4. Judge Reinhardt’s Dissent (jointed by Judges Pregerson, Berzon and Rawlinson): Judge Reinhardt argues that this is not an appropriate case to consider exhaustion, because the record shows that exhaustion would be futile. Plaintiffs filed declarations stating that they feared for their safety if they returned to Papua New Guinea to litigate these claims. Reinhardt further argues that if this were an appropriate case to consider the issue, an exhaustion requirement should be rejected. First, he argues that in the human rights context, the requirement is supported only by international conventions, not customary law (but this is because the conventions are the only "custom" in this area). Second, he argues that exhaustion is required under international law only for suits before international tribunals, not domestic courts. Third, he argues that the U.S. has a strong interest in adjudicating claims for "heinous offenses like genocide, crimes against humanity, and war crimes." Fourth, he argues that Courts already have many available abstention doctrines to prevent interference with foreign affairs.

December 2008

Jones Day Leads Chevron to Landmark Trial Victory in Alien Tort Statute Case

Jones Day's San Francisco office won a jury verdict on all counts for client Chevron Corporation and two of its subsidiaries in an Alien Tort Statute ("ATS") case that had been pending in the Northern District of California since 1999. The case was one of the first ATS cases to go to a jury and has great significance for multinational corporations operating in foreign countries.

The case arose from the takeover of an offshore platform, barge, and tugboat by a group of Nigerian villagers. After three days of negotiations, Chevron Nigeria Ltd. ("CNL") called upon the Nigerian Navy to rescue the 150+ workers who had been held hostage for three days. In the course of the rescue, two of the villagers were shot and killed and one other was seriously injured. Another Nigerian villager was arrested and allegedly tortured while he was detained by the military and police.

In 1999, a coalition of law firms and public interest groups sued Chevron on behalf of four Nigerians, alleging violations of the ATS--which under some circumstances allows foreign citizens to bring claims for violations of international law in U.S. courts--including assault, battery, negligence, and wrongful death. Plaintiffs sued Chevron Corporation and two of its U.S. subsidiaries, not CNL.
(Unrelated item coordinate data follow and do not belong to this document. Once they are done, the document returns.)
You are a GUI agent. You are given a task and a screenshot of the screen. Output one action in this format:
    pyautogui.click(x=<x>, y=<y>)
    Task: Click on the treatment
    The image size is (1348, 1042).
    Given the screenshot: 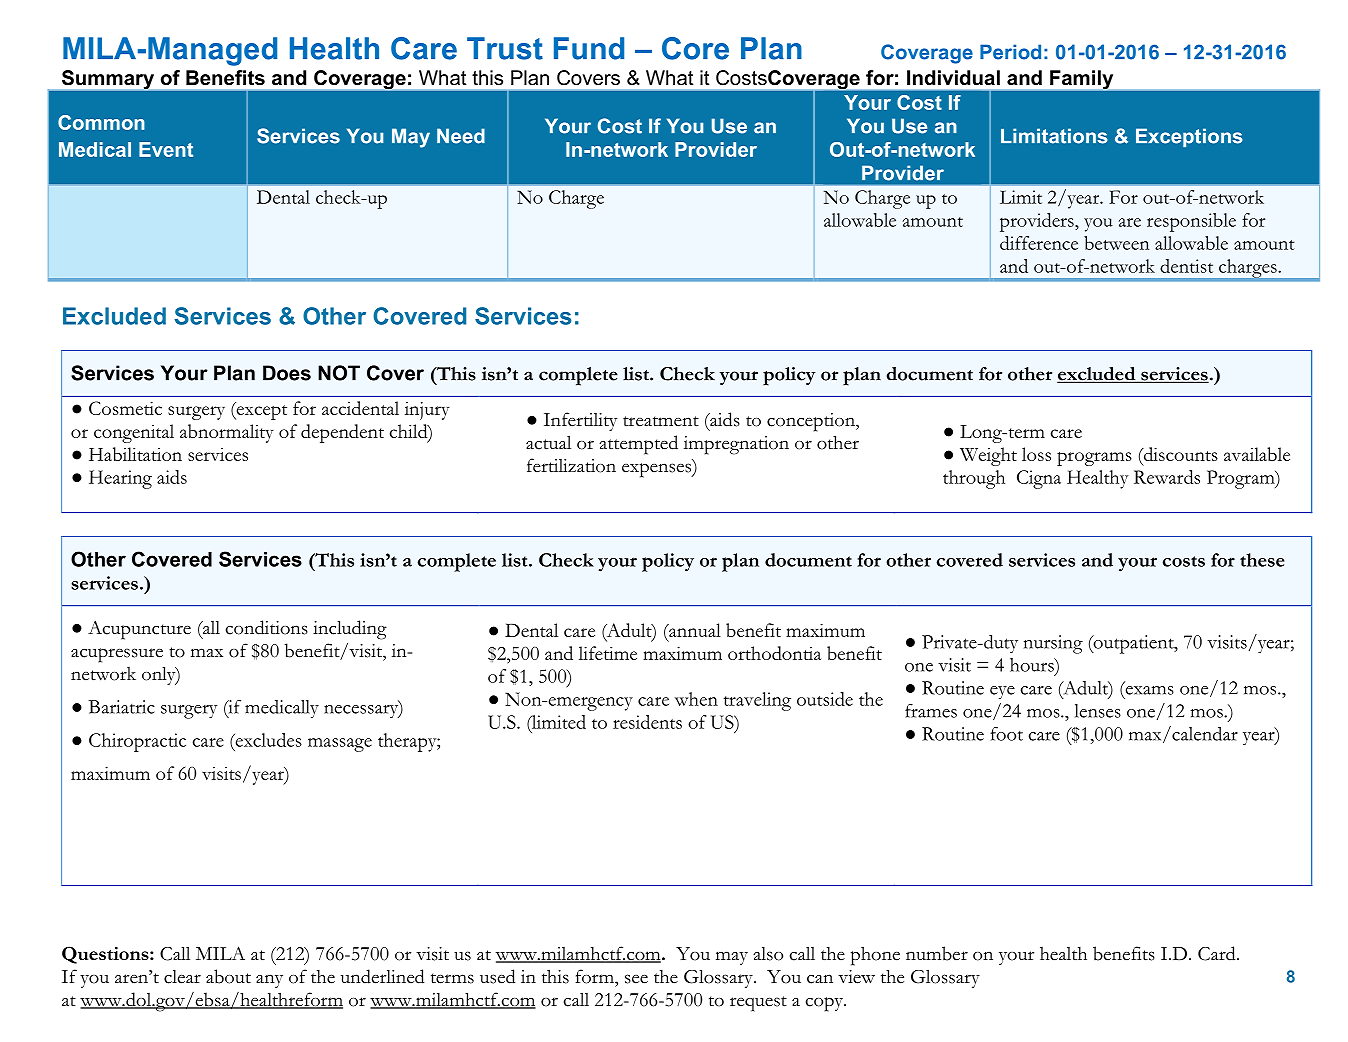 What is the action you would take?
    pyautogui.click(x=661, y=421)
The case raised complex issues relating to choice-of-law, vicarious liability, the Death on the High Seas Act, and questions of first impression about the contours of international law claims under the ATS. Jones Day succeeded in dismissing a number of claims before the case reached the jury, including all allegations of direct and alter ego liability, RICO, Crimes Against Humanity, and Summary Execution under the ATS, and all claims under the Torture Victim Protection Act.

The trial started on October 27, 2008, and featured testimony from CNL's chief negotiator, the CNL employee who led the team that decided to call the Navy for the rescue, and the barge workers who were held hostage by the Nigerian villagers. The jury also heard--often through an interpreter--from some of the Nigerians present on the barge and during the subsequent detention.

Plaintiffs' trial theme was to portray themselves as "peaceful environmental protestors" engaged in no wrongdoing; defendants' theme was that CNL's actions were reasonable because it is the right and duty of a company to call law enforcement for help when its workers are held hostage and negotiations have broken down. Key defense evidence, including a photo taken on the tugboat showing that the villagers had access to weapons and a letter, signed by the plaintiffs, threatening violence and sea piracy, belied the plaintiffs' claims to "peacefulness" and bolstered the reasonableness of CNL's actions. On December 1, the jury returned a verdict for each Chevron defendant on every count after less than two days of deliberations.